(PROVIDED PASSAGE)
================
Gold Testing Techniques

Gold Testing Techniques

When it comes to testing and buying gold, most pawnshops have already figured out what works best for them. There are a number of options out there for testing gold (and silver) jewelry from the traditional acid test to the more advanced x-ray machines. In this article, we’re going to look at a few options currently being used in pawnshops across the country.

Rare Earth Magnets

Scrap Gold

Your first line of defense when testing gold should be a good rare earth magnet. Using this highly affordable and readily available tool allows you to quickly identify non-gold items in a large gold scrap lot or when testing a single item.

Using the magnet, run it over the piece(s) you’re looking at testing. Gold, as an element, has no magnetic properties and as such, you should not feel any pull or see pieces moving when you are running the magnet over them. There are of course some exceptions:

  • Many clasps have iron springs in them that will be pulled by the magnet – this is to be expected and really doesn’t account for much weight.
  • You will also have some hollow earrings that have a metallic rod inserted – be sure to avoid these as you don’t want to pay gold prices for a few grams or pennyweights of iron.

Keeping a good rare earth magnet at the counter can help you quickly identify those fake or plated items to avoid wasting valuable time testing them.

Acid & Stone

Gold Test Kit

Perhaps the most commonly used test for gold testing over the counter is the scratch test. This process allows you to visually identify if a piece, when scratched on the stone, holds utilizing the 10K, 14K, 18K and 22K acid. This is a very popular and affordable option for everyday use with testing scrap gold and scrap silver. The complete kit sells for in the range of $80-100 for three acids, a stone and a nice wooden box to keep them in. Additional bottles of acid are also sold separately for about $3 to $4 per bottle.

Tricks of the Trade: A handy tip to testing silver that is quite popular involves using the 18K gold acid. When you scratch sterling on the stone and apply the 18K gold acid, the sterling will turn a milky blue. That’s how you know it is in fact Sterling Silver.
================
(DATA EXTRACT)

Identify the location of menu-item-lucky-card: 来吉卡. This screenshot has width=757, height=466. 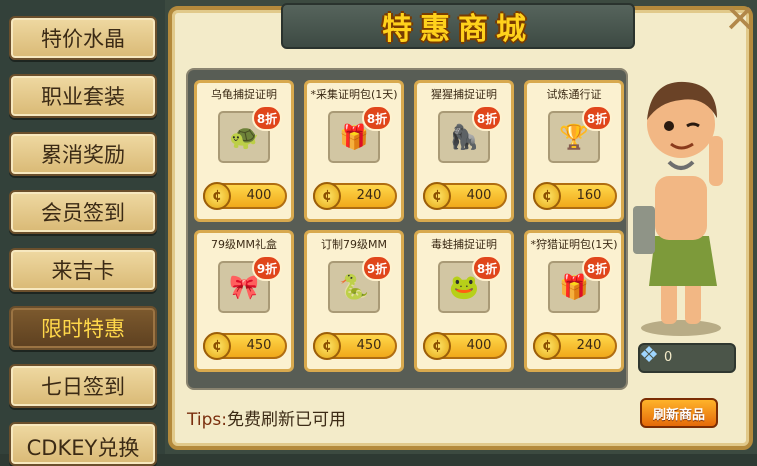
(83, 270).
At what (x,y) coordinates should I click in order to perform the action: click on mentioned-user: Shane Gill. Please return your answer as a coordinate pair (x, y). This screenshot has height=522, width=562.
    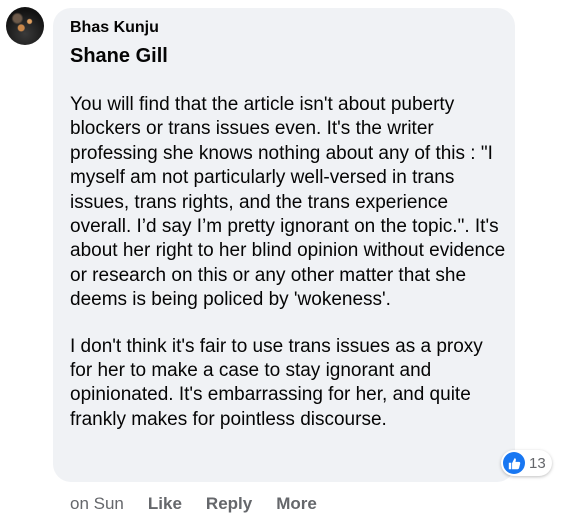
================
(PROBLEM 1)
In the gold testing text, swap "wooden box" for "metal case" and write out the part from "Acid & Stone" to "to $4 per bottle.".
(PROBLEM 2)
Based on the gold testing text, is each statement true? (a) The complete kit comes with four acids. (b) Extra bottles of acid cost about $3 to $4 each. (c) Sterling silver turns milky blue when the 18K gold acid is applied on the stone.
The material is separate from the gold testing text.

(OUTPUT 1)
Acid & Stone

Gold Test Kit

Perhaps the most commonly used test for gold testing over the counter is the scratch test. This process allows you to visually identify if a piece, when scratched on the stone, holds utilizing the 10K, 14K, 18K and 22K acid. This is a very popular and affordable option for everyday use with testing scrap gold and scrap silver. The complete kit sells for in the range of $80-100 for three acids, a stone and a nice metal case to keep them in. Additional bottles of acid are also sold separately for about $3 to $4 per bottle.

(OUTPUT 2)
(a) No: "The complete kit sells for in the range of $80-100 for three acids, a stone and a nice wooden box to keep them in."
(b) Yes: "Additional bottles of acid are also sold separately for about $3 to $4 per bottle."
(c) Yes: "When you scratch sterling on the stone and apply the 18K gold acid, the sterling will turn a milky blue."